Du développement de notre perfection morale.

Mais nous n’avons encore parlé que du perfectionnement des dispositions et des facultés naturelles de l’homme, ou de ce qui est en lui le don de la nature plutôt que son œuvre personnelle ; il faut y joindre l’accroissement de sa perfection morale 1[1]. C’est encore un devoir de l’homme envers lui-même, c’est le premier de tous ses devoirs de travailler à purifier si bien ses intentions qu’elle n’aient plus d’autre mobile que le respect du devoir, en un mot de tendre à la perfection. Il semble qu’ici le devoir soit strict ou parfait ; et en effet comment admettre du plus ou du moins dans la pureté morale ? Mais, d’un autre côté, comme la perfection qui sortirait de cette pureté est un idéal que nous ne pouvons nous flatter d’atteindre en cette vie, et comme il doit y avoir bien des degrés différents entre ce but suprême et celui où cesse toute vertu, il suit que tout ce que la morale peut exiger de nous, c’est qu’à travers ces divers degrés nous tendions à la perfection même de la vertu, c’est-à-dire à la sainteté, ce qui sans doute a aussi son mérite. En ce sens le devoir d’être parfait n’est, comme dit Kant, qu’un devoir imparfait.
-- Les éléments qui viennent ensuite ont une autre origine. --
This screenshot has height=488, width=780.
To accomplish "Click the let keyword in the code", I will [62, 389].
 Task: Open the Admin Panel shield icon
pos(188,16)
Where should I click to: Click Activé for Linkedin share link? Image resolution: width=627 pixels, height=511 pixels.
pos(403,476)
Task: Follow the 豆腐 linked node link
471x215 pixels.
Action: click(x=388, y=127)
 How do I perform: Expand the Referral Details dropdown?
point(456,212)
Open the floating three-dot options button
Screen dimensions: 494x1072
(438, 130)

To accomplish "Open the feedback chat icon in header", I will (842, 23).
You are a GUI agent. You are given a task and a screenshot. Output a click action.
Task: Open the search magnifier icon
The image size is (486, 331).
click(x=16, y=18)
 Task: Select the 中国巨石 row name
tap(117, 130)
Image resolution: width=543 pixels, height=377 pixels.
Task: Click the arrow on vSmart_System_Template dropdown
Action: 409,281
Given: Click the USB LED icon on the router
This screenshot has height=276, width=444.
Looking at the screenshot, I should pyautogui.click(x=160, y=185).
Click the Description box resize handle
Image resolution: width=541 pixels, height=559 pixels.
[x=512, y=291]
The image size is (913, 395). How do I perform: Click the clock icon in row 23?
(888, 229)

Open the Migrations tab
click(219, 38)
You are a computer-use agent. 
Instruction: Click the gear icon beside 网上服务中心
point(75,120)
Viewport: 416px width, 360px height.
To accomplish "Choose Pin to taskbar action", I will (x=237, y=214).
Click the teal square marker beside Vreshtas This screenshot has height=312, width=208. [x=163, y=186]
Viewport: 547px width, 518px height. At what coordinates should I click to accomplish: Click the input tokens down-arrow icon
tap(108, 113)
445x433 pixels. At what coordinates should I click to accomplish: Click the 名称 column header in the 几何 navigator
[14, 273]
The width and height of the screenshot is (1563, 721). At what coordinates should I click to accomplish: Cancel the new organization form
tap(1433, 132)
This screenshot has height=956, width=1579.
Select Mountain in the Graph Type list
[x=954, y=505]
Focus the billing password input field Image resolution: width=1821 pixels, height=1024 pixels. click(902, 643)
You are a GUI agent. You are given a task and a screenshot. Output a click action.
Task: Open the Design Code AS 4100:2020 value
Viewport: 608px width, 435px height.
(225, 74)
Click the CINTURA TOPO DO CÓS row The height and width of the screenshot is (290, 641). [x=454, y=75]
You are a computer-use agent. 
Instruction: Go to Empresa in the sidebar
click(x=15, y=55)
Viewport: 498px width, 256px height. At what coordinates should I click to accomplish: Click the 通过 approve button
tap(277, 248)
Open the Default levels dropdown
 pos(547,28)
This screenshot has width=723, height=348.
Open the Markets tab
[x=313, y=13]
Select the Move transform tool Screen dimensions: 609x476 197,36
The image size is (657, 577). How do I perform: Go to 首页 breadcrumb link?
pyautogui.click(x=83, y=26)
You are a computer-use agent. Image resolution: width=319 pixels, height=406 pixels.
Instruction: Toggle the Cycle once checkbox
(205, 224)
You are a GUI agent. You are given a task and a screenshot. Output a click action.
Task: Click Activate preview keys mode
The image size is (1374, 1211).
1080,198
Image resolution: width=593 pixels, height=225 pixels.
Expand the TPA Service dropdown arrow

Devoirs envers les autres hommes.

Nous arrivons maintenant à la seconde branche des devoirs hommes. de vertu : aux devoirs envers les autres hommes. 2[2] Il faut d’a bord considérer les hommes simplement comme hommes, c’est-à-dire indépendamment de leur état de civilisation, de leur profession ou de leur position, des différences d’âge ou de sexe, etc. À ce point de vue général, leurs devoirs réciproques se divisent en deux grandes classes : les uns ont pour caractère de créer une obligation chez ceux envers qui on les remplit, et ils sont méritoires relativement à eux ; les autres ne sont qu’une dette payée à la dignité de la nature humaine, et en ce sens ils sont obligatoires. Les premiers se rapportent à l’amour, et les seconds au respect. L’amour et le respect ont dans le monde moral un rôle analogue à celui de l’attraction et de la répulsion dans le monde physique : le premier tend à nous rapprocher incessamment les uns des autres ; le

  1. 1 §§ 21-22, p. 115-117.
  2. 2 P. 119.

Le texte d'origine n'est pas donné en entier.